◆ Aufgabe ◆
Nimm den Forenbeitrag über GMF-Compartments nach seinem letzten Satz wieder auf und schreib ihn weiter.

# GMF Compartments Ausrichtung



## BjörnBu (21. Jul 2008)

Hallo zusammen!

Ich schon wieder,
hoffentlich hat wildcard mal wieder den perfekten Tipp auf Lager...

Ich nehm hier einfach mal ein ähnliches Beispiel, damit ich euch mit Fachlichkeiten verschonen kann. Sagen wir ich will Foren, Threads und Posts modellieren. 


Dabei Ist jedes Forum ein RoundedRectangle mit div Labels und u.a. einem Compartment für Threads. 
In dieses Compartment lassen sich dann wiederum Threads legen.

Ein Thread ist einem Forum von der Darstellung sehr ähnlich. Wieder Labels und ein Compartment für Posts.
Dem Compartment kann man Posts hinzufügen.

Jedes Post ist wiederum ein Rectangle mit 'nem Label und kann zusätzlich verbindungen zu andern Posts haben (hmm hier hinkt das Foren Beispiel eventuell, aber es braucht auf jeden Fall Connections zu anderen Posts.)

◆ Bereitgestellte Daten ◆
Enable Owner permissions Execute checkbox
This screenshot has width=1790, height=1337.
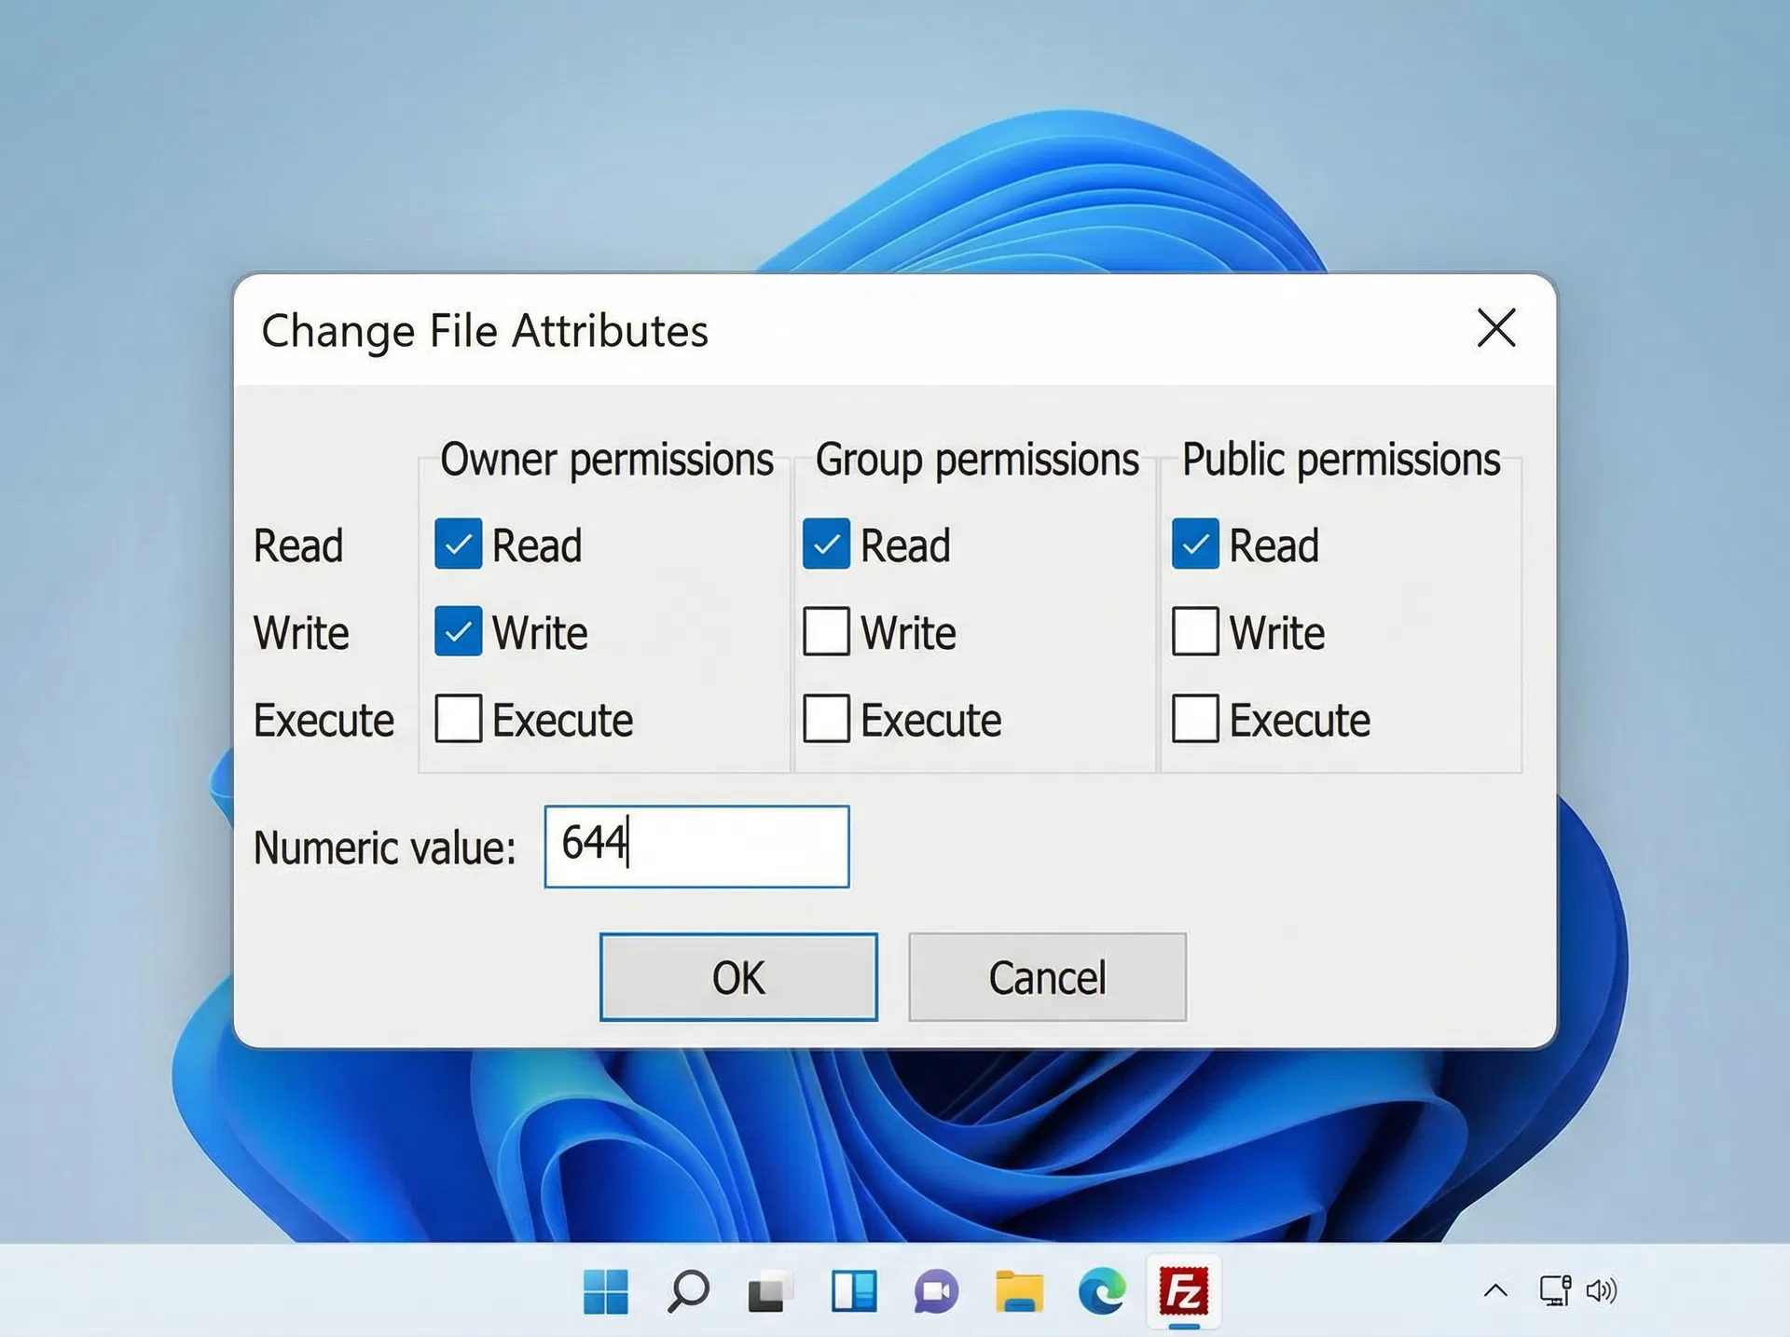pyautogui.click(x=458, y=718)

◆ Schriftliche Antwort ◆
Das alles ließ sich mit GMF wunderbar einfach modellieren und funktioniert gut. Was allerdings die Layouts angeht, stehe ich total auf dem Schlauch. Ich kann zwar Layouts für die Rechtecke bestimmen, die die Anordnung der Labels beeinflussen, aber ich kann nicht die Layouts der Compartments verändern. 

Arbeite ich ohne die Compartments und sage ich Modelliere nur Posts als Root Elemente, dann kann ich sie frei in meinem Editor platzieren. Auch meine Threads in jedem einzelnen Forum kann ich einfach hin und her schieben. Meine Posts aber sind wie durch Magie erzwungener Maßen unter einander angeordnet. Auch wenn ich sie anwähle kann ich zwar den Inhalt der Labels ändern, aber bekomme keine Möglichkeit zu resizen oder sie zu verschieben.

Um die Connections ordentlich darstellen zu können, wäre es aber grade hier unglaublich wichtig beide Dimensionen ausnutzen zu können. Gerade Connections von A nach B sind sonst überhaupt licht lesbar. Außerdem sehe ich keinen Grund wieso das nicht gehen sollte. Geht ja auch beim Thread-Compartment des Forum-Rechtecks.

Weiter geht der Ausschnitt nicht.